• [GOAL]:
Reproduce each of the rows below word for word, omitting the pictures.

• [DATA SECTION]:
|---|

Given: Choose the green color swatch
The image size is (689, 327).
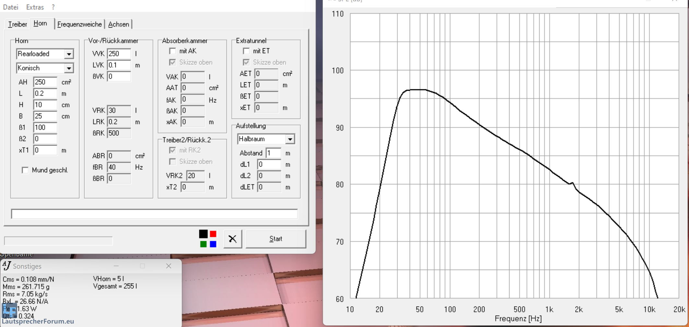Looking at the screenshot, I should (203, 244).
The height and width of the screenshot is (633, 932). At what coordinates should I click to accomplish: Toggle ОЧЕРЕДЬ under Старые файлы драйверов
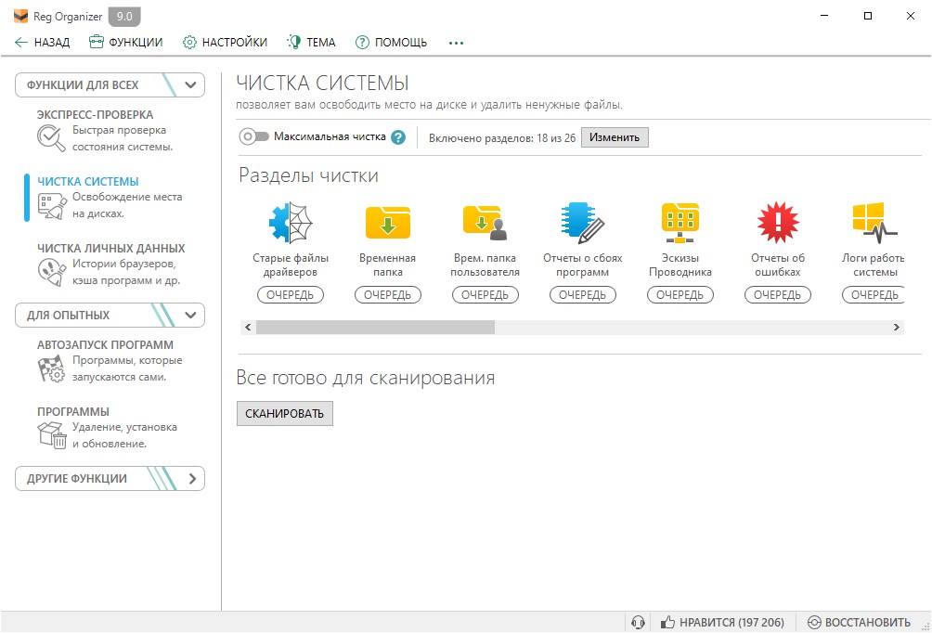point(291,295)
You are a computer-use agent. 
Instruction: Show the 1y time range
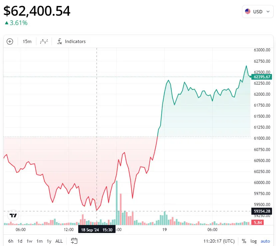point(49,241)
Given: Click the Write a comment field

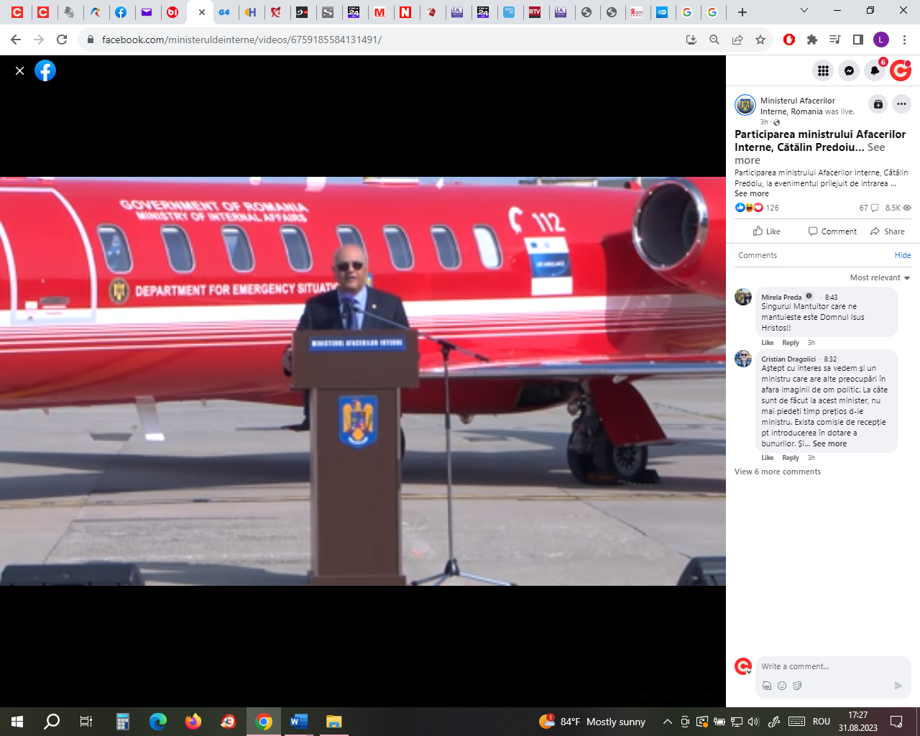Looking at the screenshot, I should point(827,666).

|---|

• [ANSWER IN FULL]:
Given: Choose the green color swatch
The image size is (689, 327).
Looking at the screenshot, I should (203, 244).
The height and width of the screenshot is (633, 932). At what coordinates should I click to accomplish: Toggle ОЧЕРЕДЬ under Старые файлы драйверов
point(291,295)
You are a computer-use agent. 
Instruction: Show the 1y time range
point(49,241)
Given: Click the Write a comment field

Looking at the screenshot, I should point(827,666).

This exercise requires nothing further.